_Work task_
Leave the pictures out and quote every line from the start of the listing to the line with "Given: Click the Standards column header", inclusive.

_Data excerpts_

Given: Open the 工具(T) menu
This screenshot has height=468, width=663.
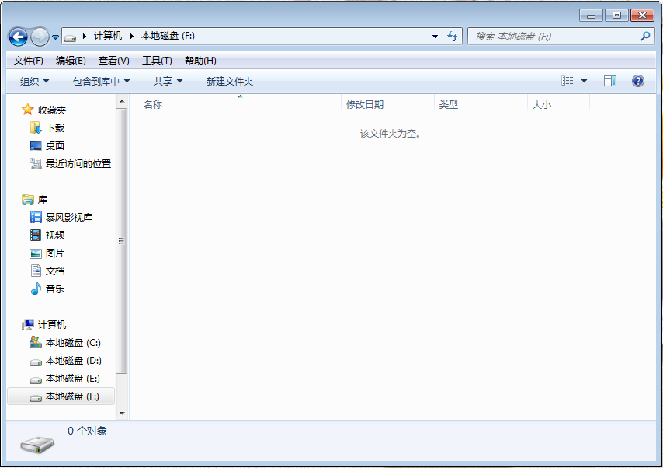Looking at the screenshot, I should [x=157, y=61].
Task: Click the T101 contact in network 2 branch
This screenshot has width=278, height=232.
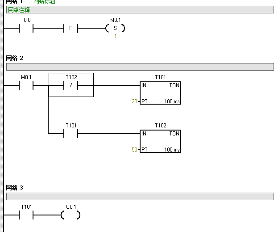Action: 71,133
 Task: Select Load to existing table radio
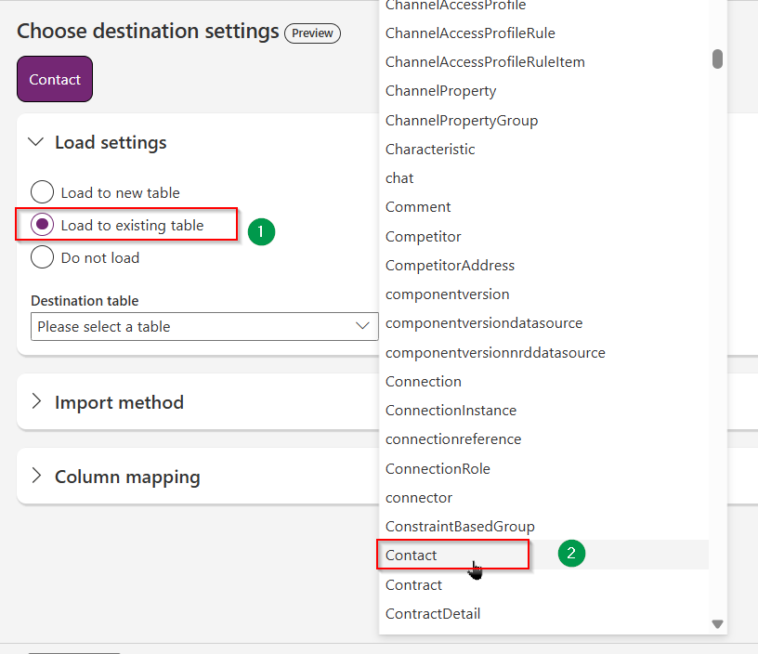coord(42,224)
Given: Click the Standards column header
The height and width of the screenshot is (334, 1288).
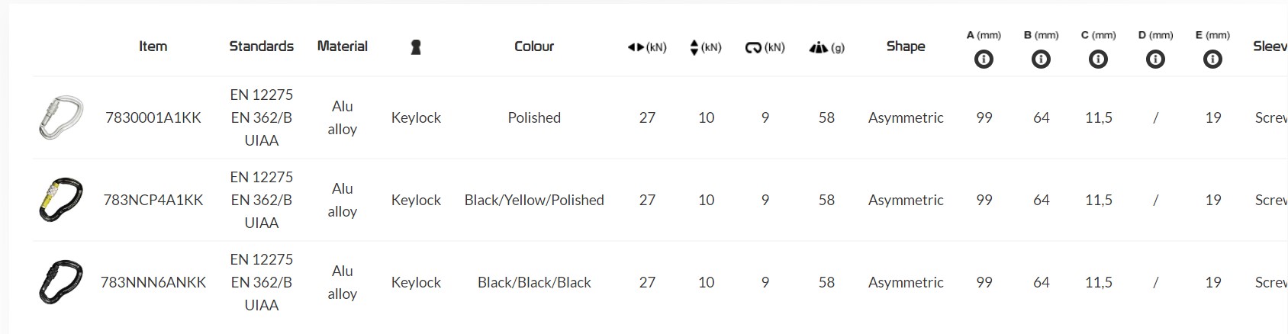Looking at the screenshot, I should click(261, 47).
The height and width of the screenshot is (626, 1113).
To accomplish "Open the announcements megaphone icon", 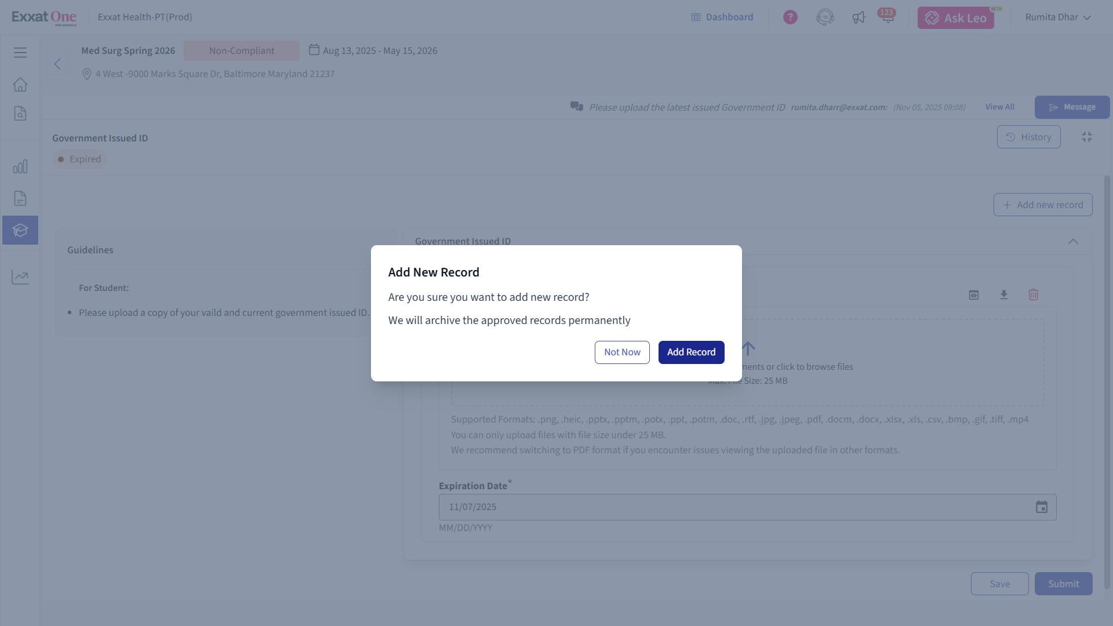I will tap(859, 17).
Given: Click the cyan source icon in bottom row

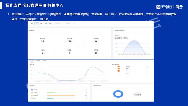Looking at the screenshot, I should pyautogui.click(x=32, y=99).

_Response to this exercise_
Given: Open the 工具(T) menu
This screenshot has height=468, width=663.
Looking at the screenshot, I should [x=157, y=61].
Task: Click the T101 contact in network 2 branch
This screenshot has width=278, height=232.
Action: 71,133
 Task: Select Load to existing table radio
coord(42,224)
Given: Click the Standards column header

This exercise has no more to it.